From the first line to the last, write out the records exactly, leaving the pictures behind.
•••••
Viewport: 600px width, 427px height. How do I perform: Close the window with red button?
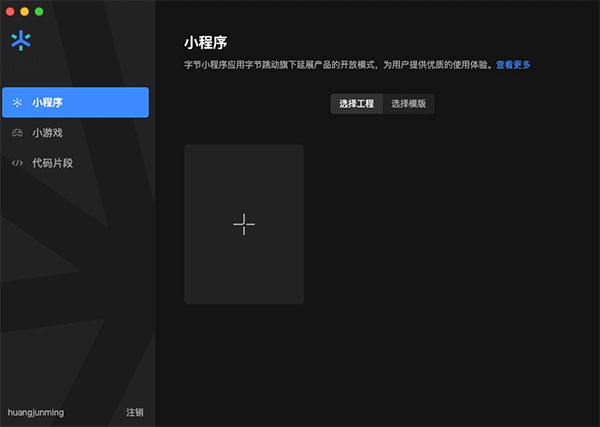coord(11,11)
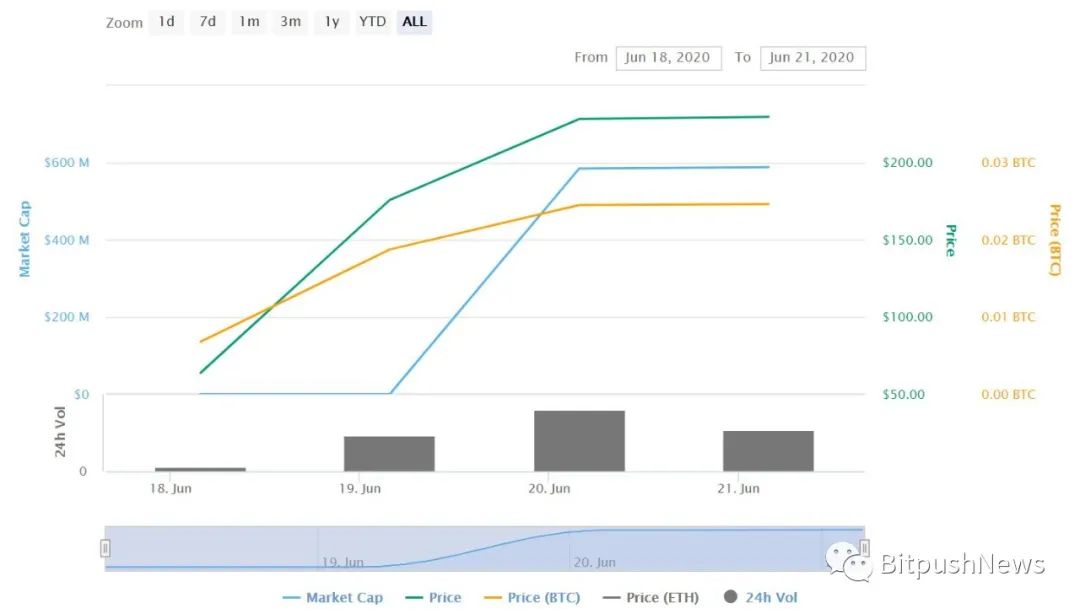Toggle Market Cap series in legend

coord(333,598)
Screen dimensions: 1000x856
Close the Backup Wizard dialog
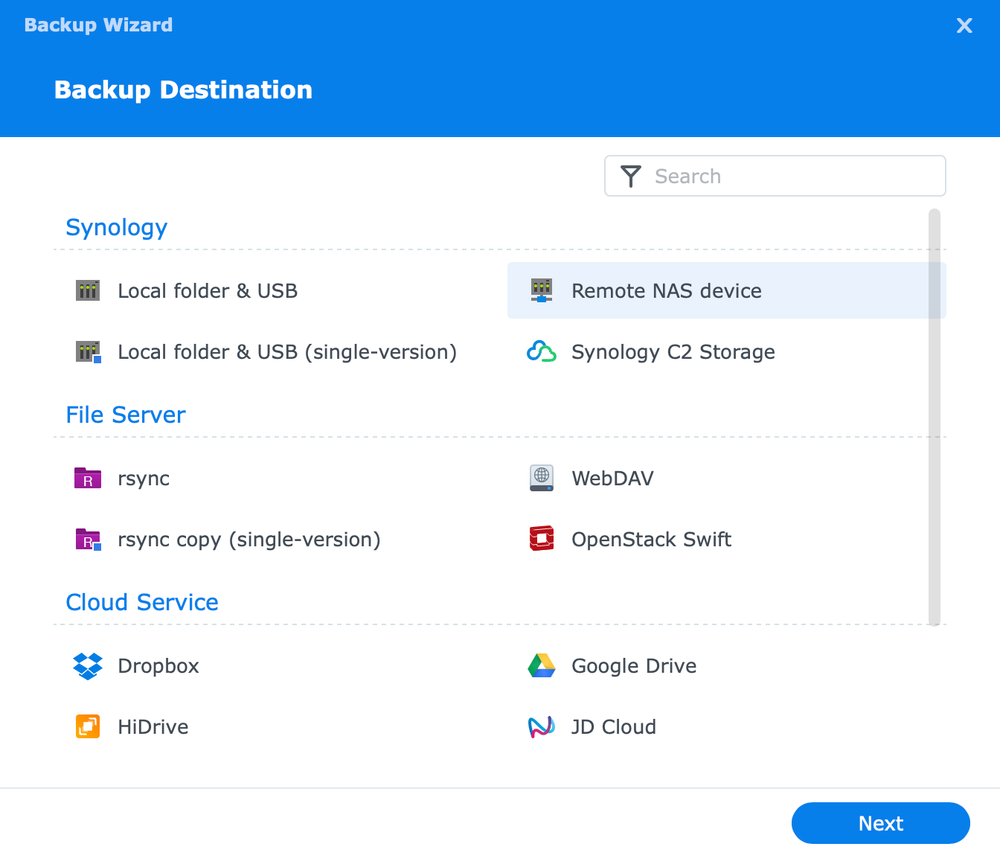(964, 25)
•••••
● Exercise output
Viewport: 600px width, 427px height. How do I perform: Close the window with red button?
coord(11,11)
Toggle Market Cap series in legend

coord(333,598)
Screen dimensions: 1000x856
Close the Backup Wizard dialog
(964, 25)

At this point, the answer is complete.